As I feared, the fuel runs out in a wide treeless expanse of flat white nothing. The truck coughs and rattles, and I say a silent prayer, though I know it’s useless. The engine sputters, and I feel tears in the corners of my eyes, not knowing how close we are or how far. After we roll to a stop, I unfold the map and stare at it in my lap until the rocking tells me August has climbed out of the back. He taps on the window. Still staring at the map, I roll it down.

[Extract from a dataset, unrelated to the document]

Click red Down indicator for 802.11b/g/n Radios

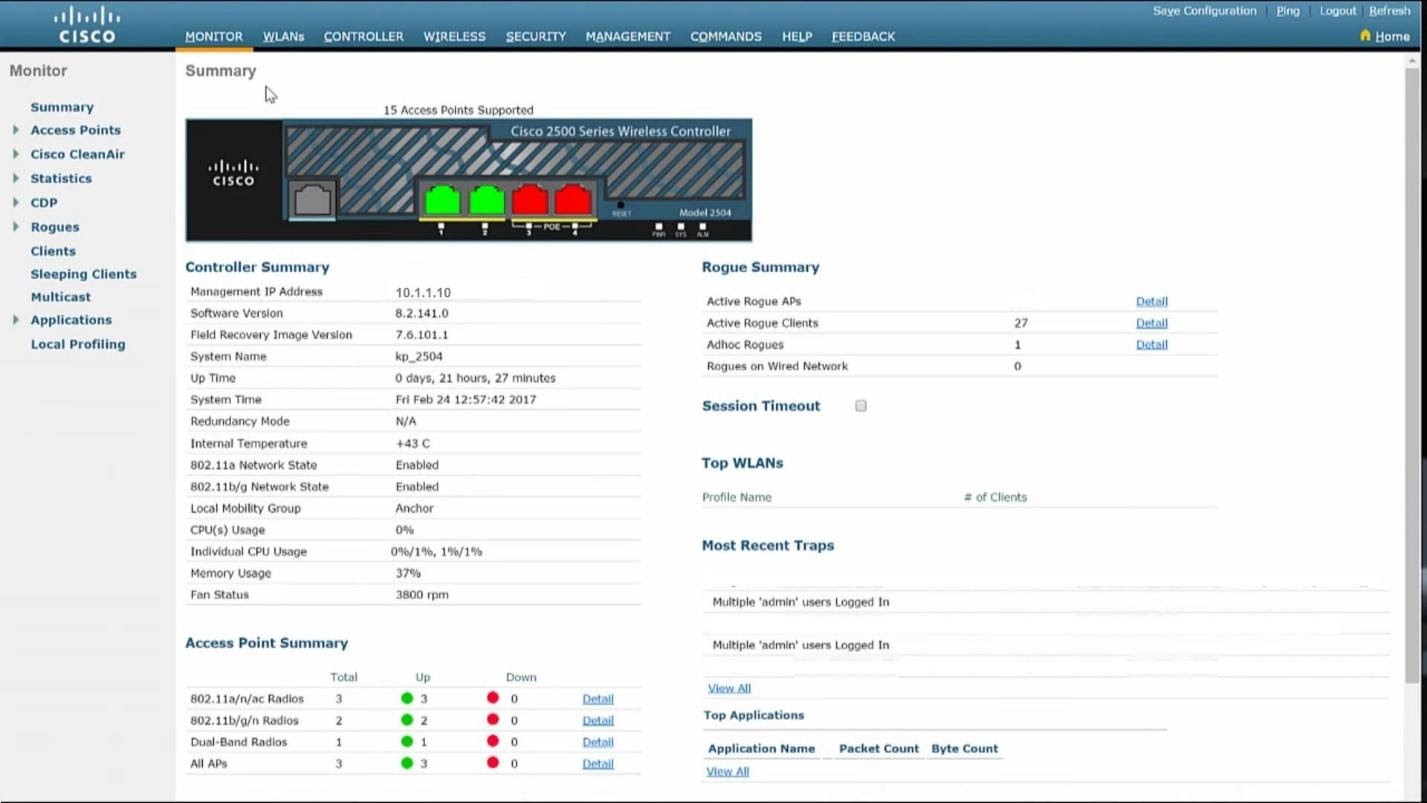click(x=493, y=720)
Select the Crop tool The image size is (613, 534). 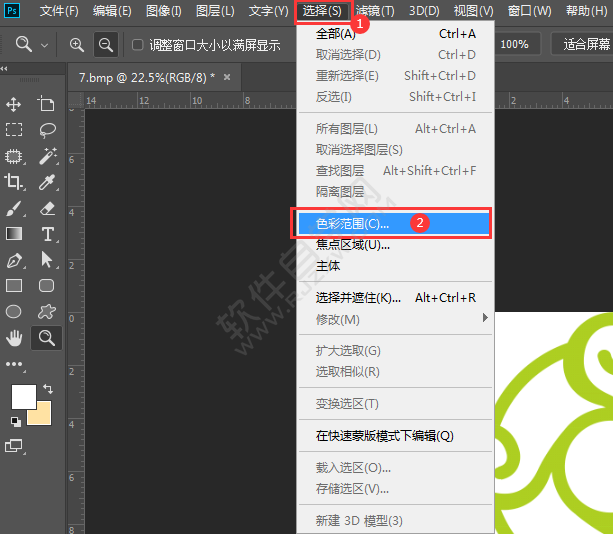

Behind him, in the white, there are no landmarks, no features to indicate or even suggest where we are. The last part of the map is represented by a ten-mile winding, swirling road that I remember made me quite ill when we drove out an eternity ago. We have been driving along a straight, wide highway since dawn. No sign of winding roads. None of the turnoffs looked right. But maybe I missed it. I slam my hands into the steering wheel in frustration, over and over, harder and harder until August reaches through the window and grabs my hands, stilling them. Holding them. Gently at first but then squeezing them until they start to hurt. He releases me as soon as I pull away.

Promise, he signs.

I’d like to tell him to shove his promise up his ass, but what would that accomplish? Instead, I open the door and step out into the snow. It’s much warmer than I expected, though it is overcast. My watch tells me it’s midafternoon. We have a couple of hours of sunlight left at most. I’m not sure whether to camp here in the truck for the night or keep walking, in the hopes that we find some shelter or cover before dark. With no idea how far we have to go, it’s hard to make a call like that, but August seems to have his own ideas. He scoops the larger pack from the cab and slings it over his shoulder, turning to look at me expectantly.

Carry?

I sniff back a laugh. “I think I’ll walk, thank you.”

He simply lays his left hand on my right shoulder, turning me gently and nudging me forward along the road. Then we’re walking again. Minutes later he pulls me to a stop and tugs my hood, scarf, and cap up over my hair, tucking away the puffs of errant curls escaping from the twists as he does so.

“Do I look like you now?” I say, holding my arms out for inspection.